Private B.C. companies trail only Quebec in new money, report says
Canadian biotech companies raised a record $1.8 billion US last year, up 79 per cent from 2005 and breaking the previous record of $1.3 billion US, according to Ernst & Young LLP's Global Biotechnology Report released Monday.
"Mature Canadian biotechs are raising record-breaking amounts of capital, growing revenues by double-digit rates, while the industry is moving in the direction of aggregate profitability," said Rod Budd, author of the Canadian chapter of the report and leader of Ernst & Young's Life Sciences practice in Canada. "All of these successes translate into dramatic improvements in fundraising and financial performance for these companies."
B.C. remains, along with Ontario and Alberta, a top centre for biotech and the only province with public biotech companies that are, in aggregate, profitable.

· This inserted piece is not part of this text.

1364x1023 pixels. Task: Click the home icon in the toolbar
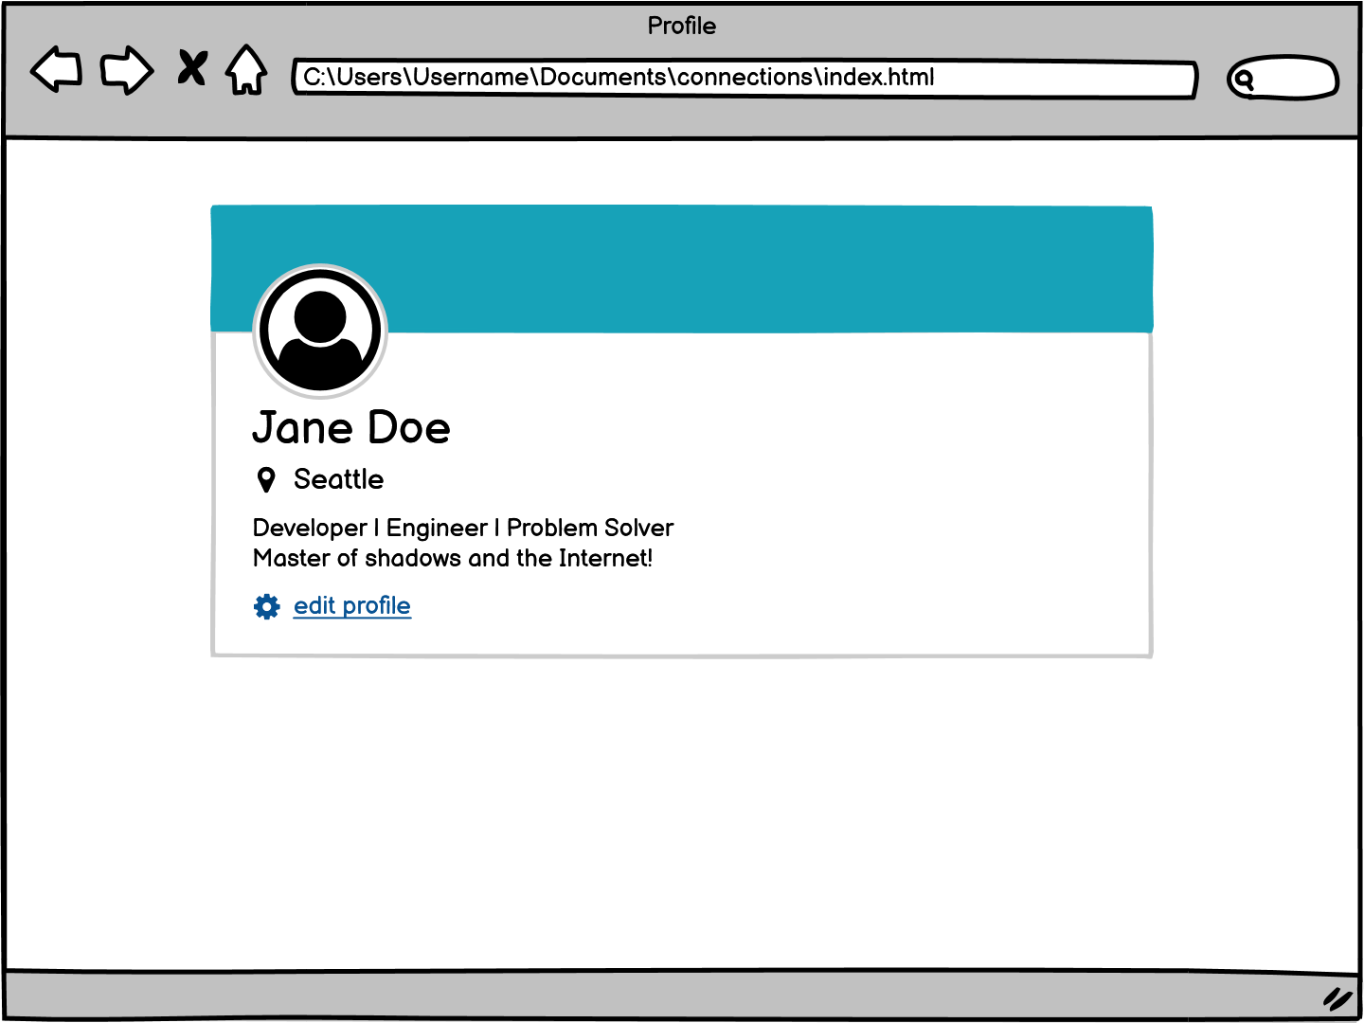coord(245,69)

But despite the numbers, which broke the previous record of $1.3 billion US set in 2003 and almost doubled the $1 billion raised in 2005, the sector was a clear laggard in market capitalization. It dropped two per cent to $12.9 billion US in 2006, down from $13.2 billion US the year earlier. At the same time, the TSX Composite index increased by almost 19 per cent, with the diversified metals and mining index up more than 61 per cent and the TSX capped energy index up more than 26 per cent.
Private biotech companies in B.C. raised almost $72 million US, the second-highest amount of venture capital after Quebec. B.C.'s public companies raised almost $625 million US, up from $133 million last year. However, more than $500 million this year was attributable to convertible debt raised by QLT.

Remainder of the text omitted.